Carrot Cake Cheesecake

03.27.2014

Carrot Cake Cheesecake | Cooking Classy

Two of my favorite cakes come together to make the ultimate spring dessert, this decadent carrot cake cheesecake. If you like carrot cake or cheesecake, you have to try this one! It’s an elegant dessert that is certain to impress. It would be perfect to make for Easter or an upcoming birthday. Really, who wouldn’t love this?

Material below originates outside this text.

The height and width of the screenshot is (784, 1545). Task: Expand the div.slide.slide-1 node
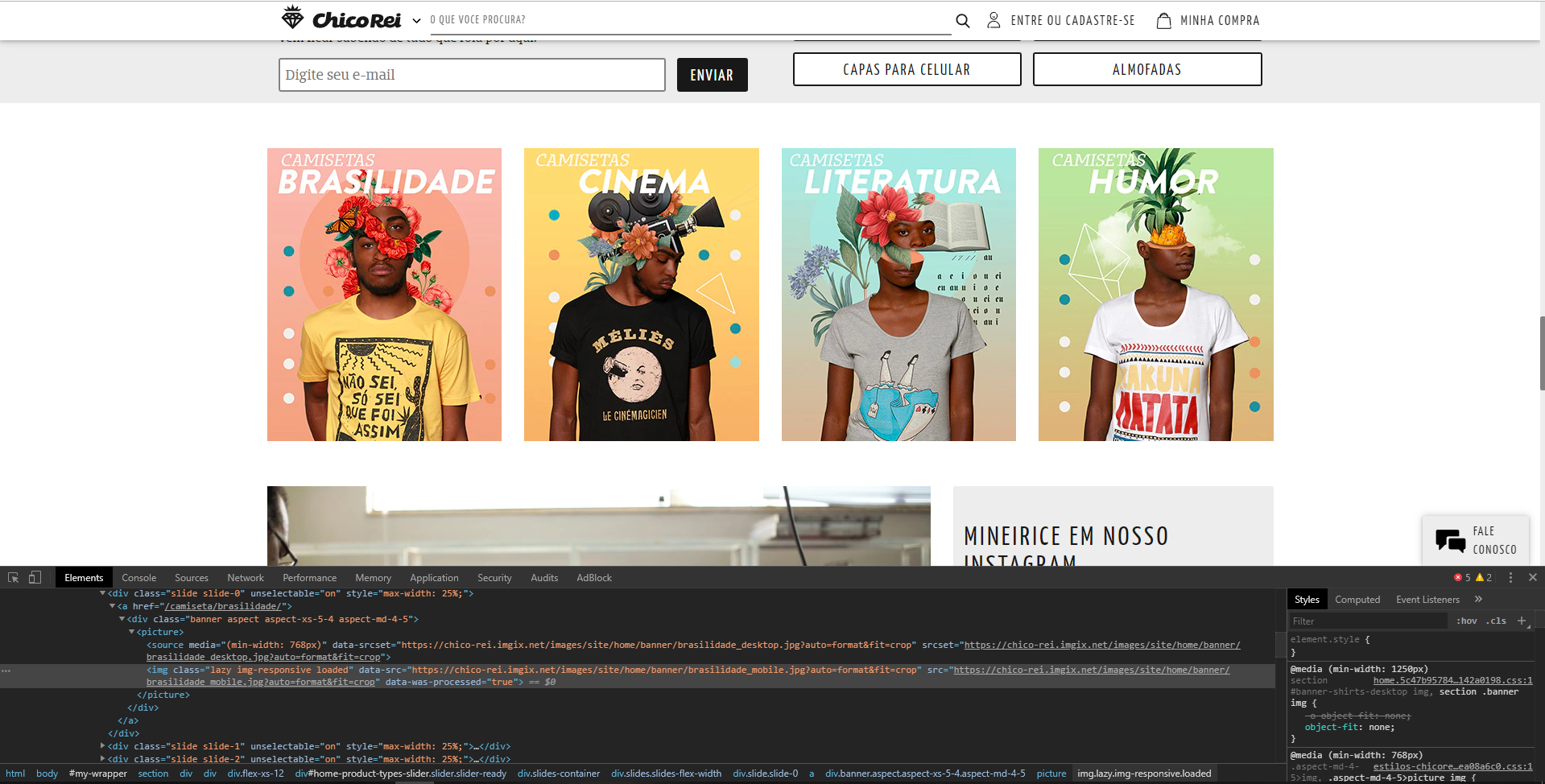101,746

The ingredients and directions do look rather lengthy, but this is easier to make than the recipe makes it appear. Besides, even if it took hours to make, it’s worth it, this is carrot cake cheesecake! The hard part of this is the wait. Yes, cheesecake requires that long cooling and refrigeration period but the patience pays off once you get to sink your fork into a piece of this utterly divine cheesecake, through each of those irresistible layers, and you get to slowly savor each and every bite… Enjoy!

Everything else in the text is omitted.